Following up on an article in the New York Times with an actual in-person visit to a Greenwich Village chop house, I recall her depiction of the house specialty for rosemary Dijon pork chops. She began by talking about the flavor of the olive oil used on the seared pork chops. Her contempt for the chef’s decision to use an oil with tannins that diminished the wine and the salt used in the Dijon cream sauce had her in a roar.
Ruth’s forthrightness, as if speaking to the chef directly rather than 25 million New Yorkers who were also awake to hear her analysis, was both excruciating (for the now dispirited chef), and exhilarating. Listening to her, I wanted command of all of those adjectives and all of those verbs in Ruth’s vocabulary.
In addition to being a fast meal to prepare, it’s extremely lean.
Fast forward to today. Ruth Reichl is no longer an anonymous face to the world and I am a food blogger. Never did I see either coming! I own and have devoured every book Ruth Reichl has ever written. And yet I still do not manage her word bank even fractionally.
But…I do know food and I do cook very well. I want for nothing more than to impart my wisdom, the wisdom I have gleaned from the greats like Julia Child, Sara Moulton, Ruth Reichl, and the empress of cookbooks, Judith Jones, to YOU.
Do you have what is needed to make Juicy Pan Seared Heritage Pork Chops With Dijon Au Jus? Check the list!
double cut Heritage boneless pork loin chops
olive oil or canola oil
ham stock or chicken stock
good quality Dijon mustard
Juicy Pan Seared Heritage Pork Chops With Dijon Au Jus
- cast iron skillet
- aluminum foil, preferably heavy gauge
- 4 6 ounce boneless pork loin chops
- 1 teaspoon Kosher salt
- 1 teaspoon black pepper
- 1 tablespoon olive oil may substitute canola oil
- ½ cup ham stock may substitute chicken stock
- 3-4 tablespoons Dijon mustard begin with 3 tablespoons and taste for additional if necessary
- ½ cup light cream may substitute half and half; au jus will be slightly thinner
- Prepare a plate large enough for the pork chops once they are cooked and a sheet of aluminum foil to cover. Set aside.
- Combine the Kosher salt and the black pepper in a small bowl and swirl to mix.
- Place a large cast iron skillet over medium-high heat. Add 1 tablespoon of olive oil and heat to shimmer.
- Use your fingers to pinch the salt and pepper mix and liberally rub all sides of the chops.
- I use sturdy kitchen tongs and give the edges of each chop a 1-to-2-minute sear, rotating the chop with the tongs to make sure all edges are seared and sealed. Next, lay it flat to cook for 3 to 5 minutes on each side (depending on thickness, for a 2-inchchop, I go 3 minutes) while beginning the edges of the next chop.

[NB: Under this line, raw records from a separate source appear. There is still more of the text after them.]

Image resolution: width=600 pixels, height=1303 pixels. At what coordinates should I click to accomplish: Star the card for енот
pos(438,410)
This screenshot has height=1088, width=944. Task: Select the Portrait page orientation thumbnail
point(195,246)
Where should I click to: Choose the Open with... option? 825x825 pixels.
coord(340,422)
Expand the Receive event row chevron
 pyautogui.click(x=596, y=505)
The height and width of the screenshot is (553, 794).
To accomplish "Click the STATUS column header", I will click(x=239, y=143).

- Cook to 135°F and remove them to the plate you set aside and immediately cover them with the sheet of foil. Pork must read 145°F before it is considered fully cooked. Covered, the chops will continue to cook under the foil while their juices redistribute.

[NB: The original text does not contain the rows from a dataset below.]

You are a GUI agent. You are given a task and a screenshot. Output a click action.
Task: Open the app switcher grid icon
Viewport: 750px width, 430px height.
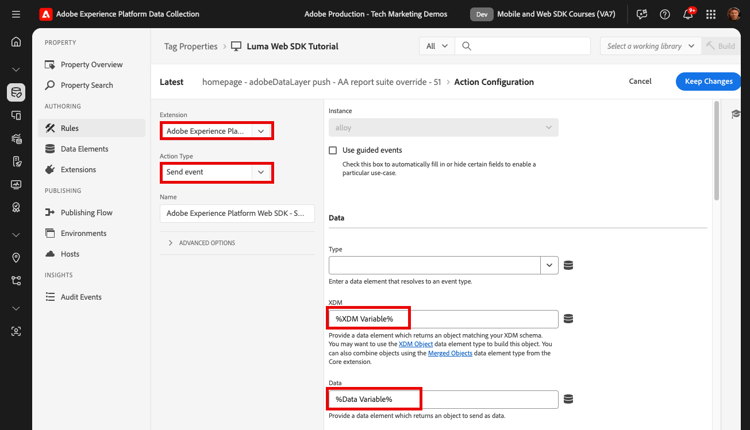coord(711,14)
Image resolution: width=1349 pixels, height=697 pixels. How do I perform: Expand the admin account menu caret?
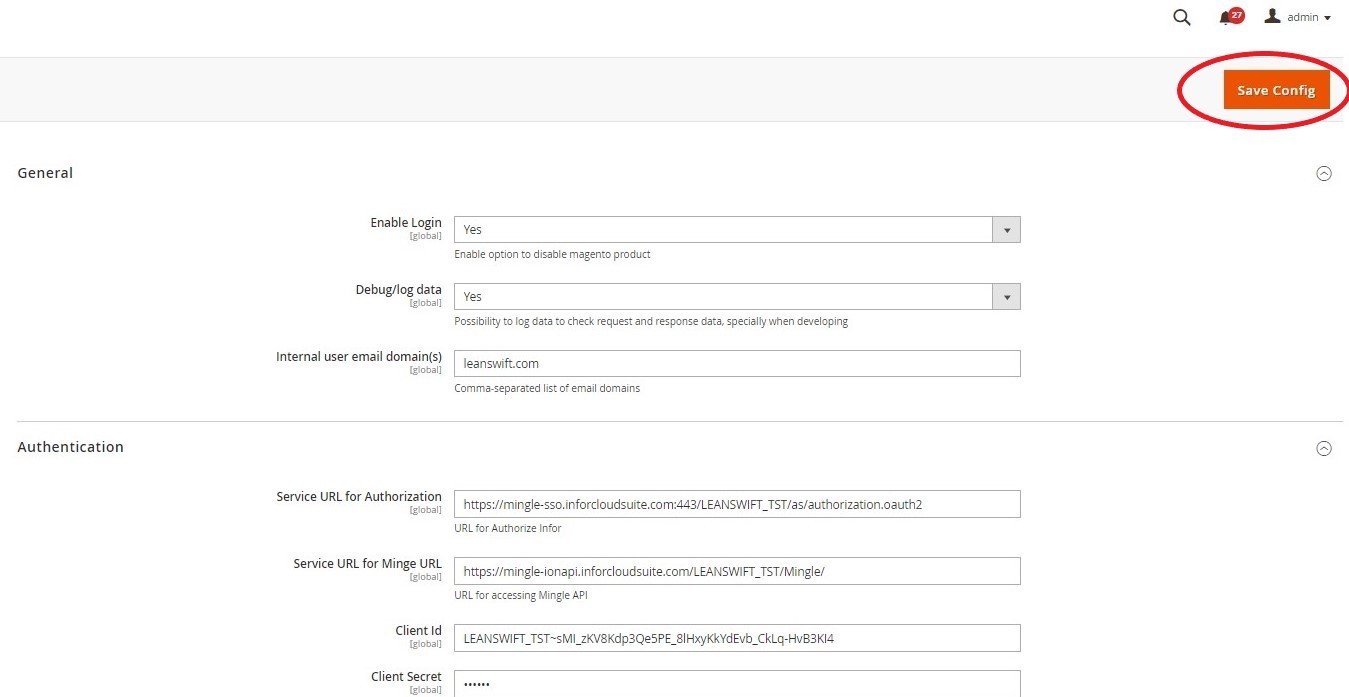pyautogui.click(x=1327, y=18)
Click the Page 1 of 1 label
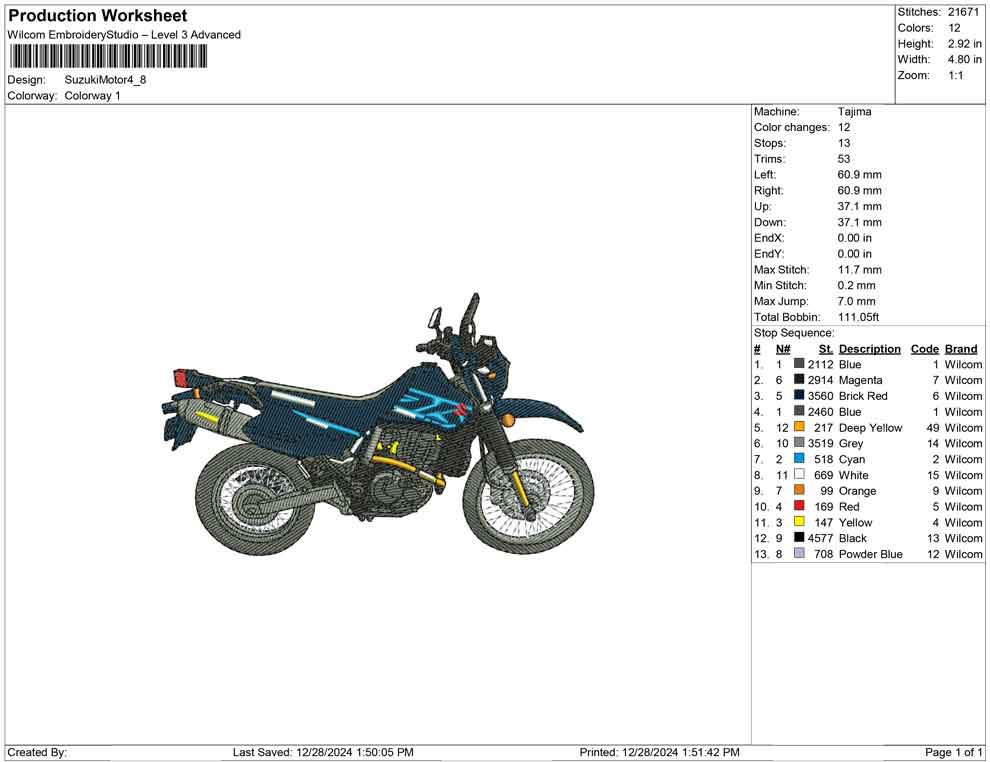The height and width of the screenshot is (762, 990). click(952, 752)
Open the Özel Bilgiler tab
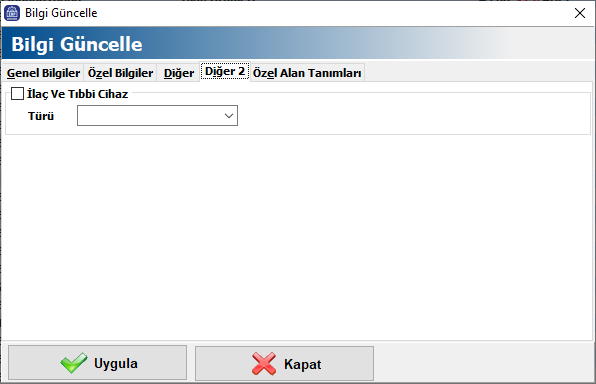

- Lower the heat and add the ham stock to the cast iron skillet. Use a spatula to scrape up the fond and browned bits from the bottom and sides. Stir in Dijon, any accumulated juices from the pork chops that has collected on the plate, and light cream and bring to a boil. Re-cover the pork chops once again.

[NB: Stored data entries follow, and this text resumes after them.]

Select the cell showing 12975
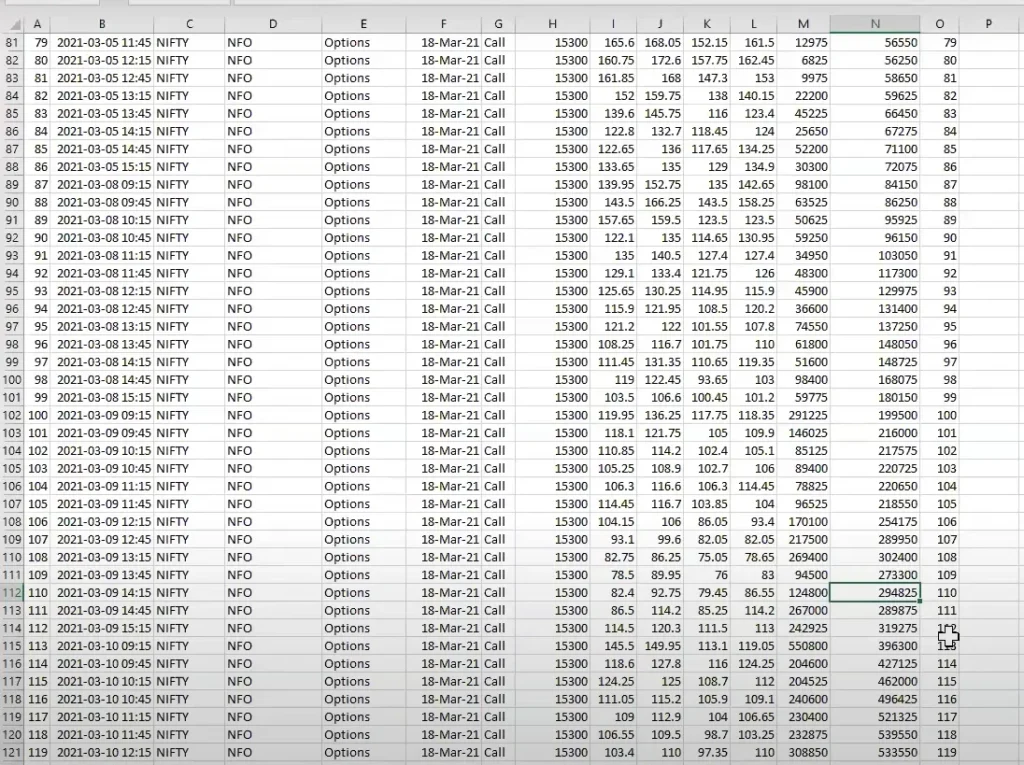Viewport: 1024px width, 765px height. click(x=804, y=43)
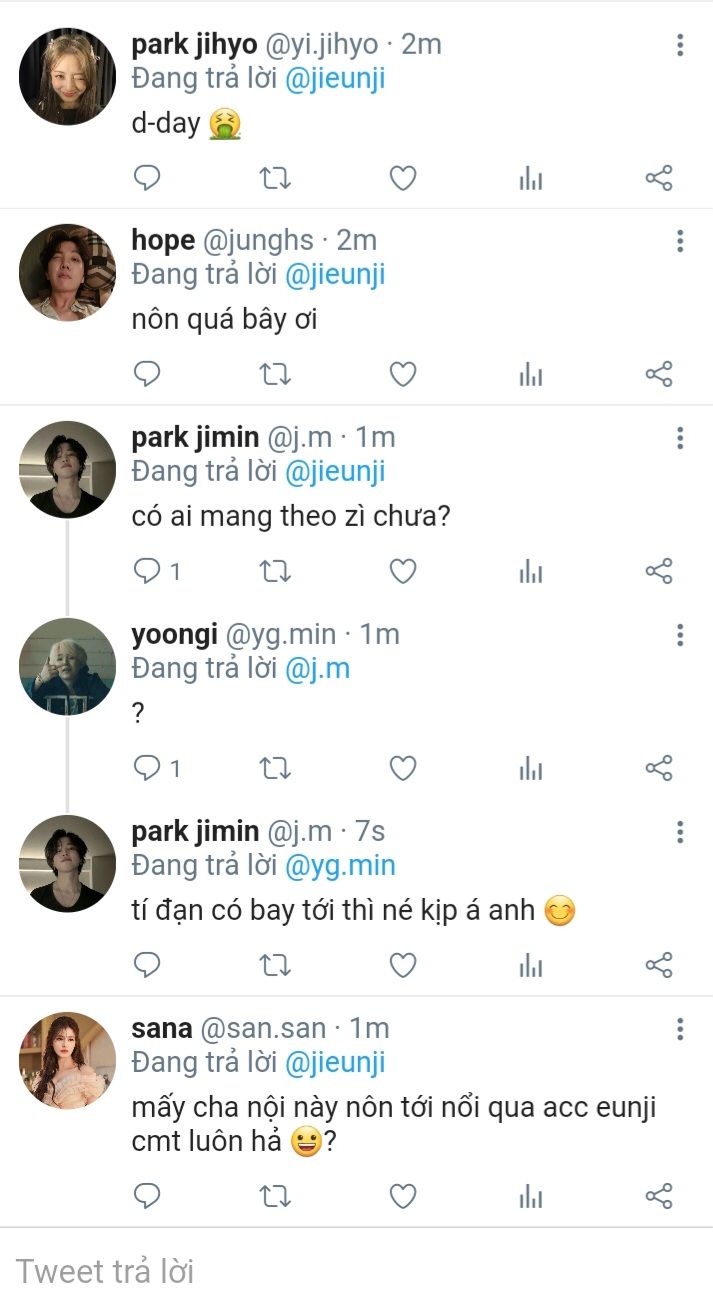Retweet hope's tweet
This screenshot has width=713, height=1313.
click(275, 374)
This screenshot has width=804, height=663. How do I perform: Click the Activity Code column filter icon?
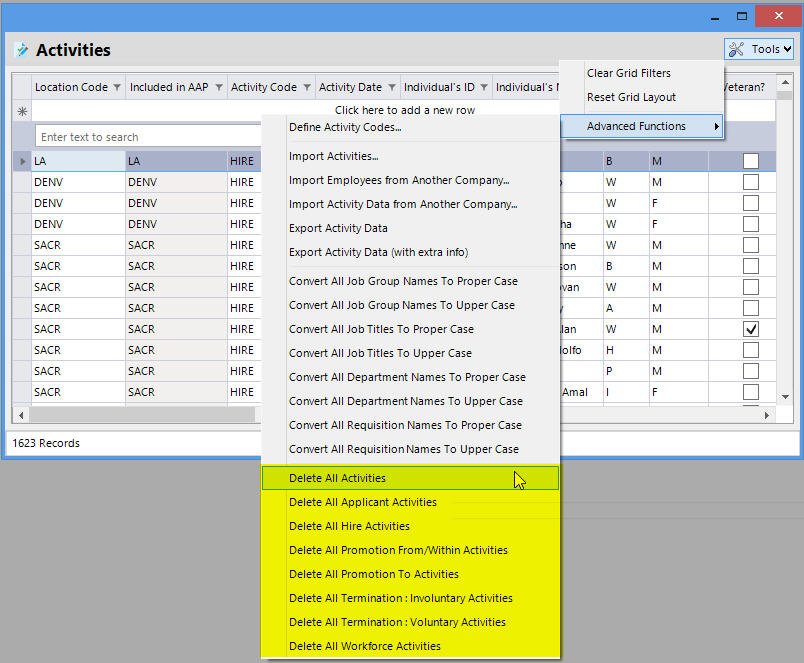(307, 88)
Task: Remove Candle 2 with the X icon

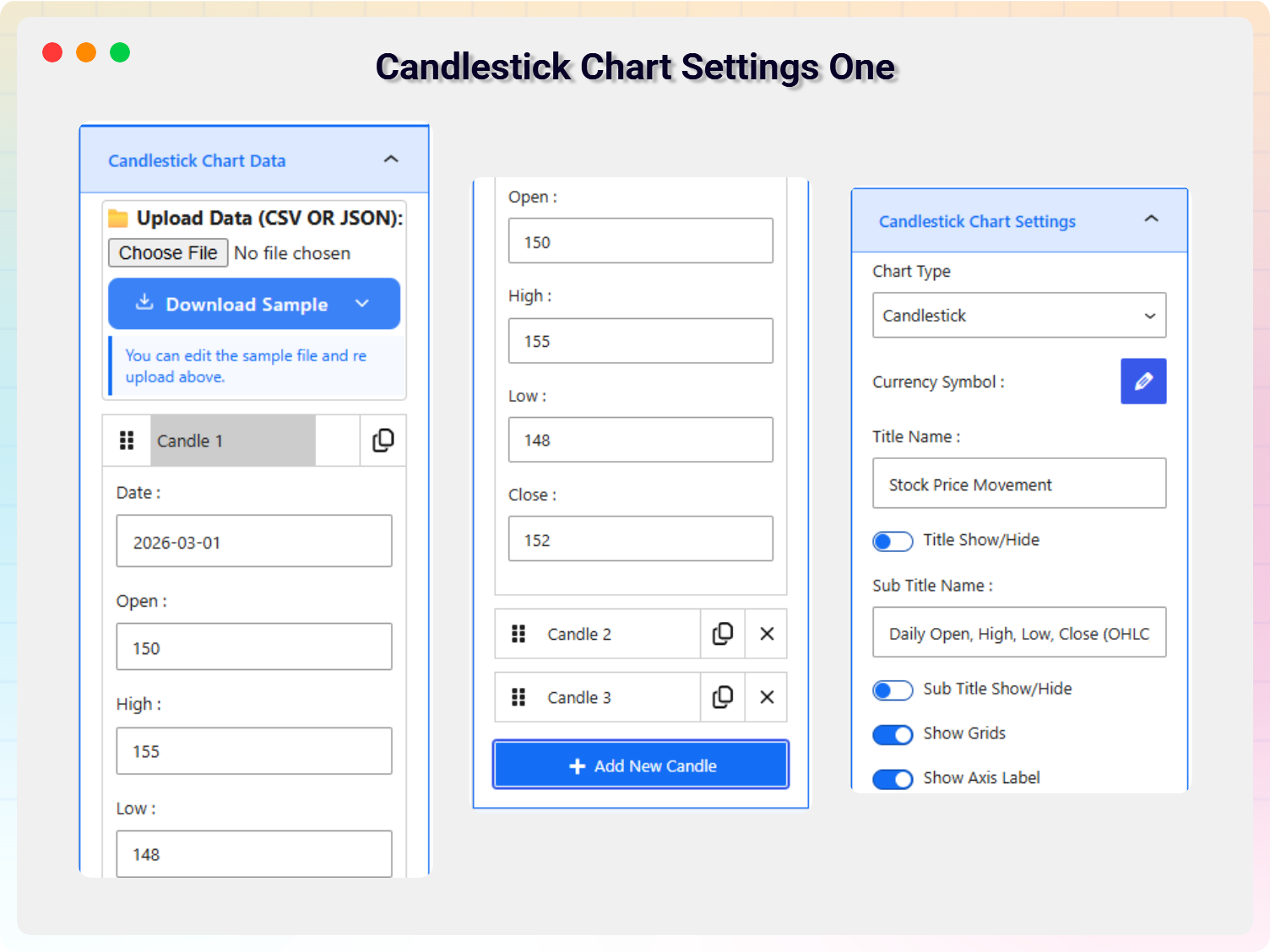Action: [x=767, y=634]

- Reduce heat and simmer uncovered, stirring frequently for 5 to 6 minutes and slightly reduced. Au jus will thicken as it reduces/cooks.
- Turn the heat off and leave the au jus atop the burner undisturbed for another 5 to 6 minutes. Get a temperature reading on the pork chops again. They MUST read 145°F to be fully cooked. If the chops are not 145°F, replace the chops to the pan and cover. Heat over low for 2 to 3 minutes until they register 145°F. If however the chops are fully cooked and registering 145°F, you have the option of plating and spooning the au jus over top, or replacing into the au jus and serving coated with a ladle for spooning additional au jus.
The nutrition value can vary depending on what product(s) you use. The information below is an estimate. Always use a calorie counter you are familiar with.
Please note that table salt and iodized salt are NOT substitutions for Kosher salt. Do not deviate unless otherwise specified.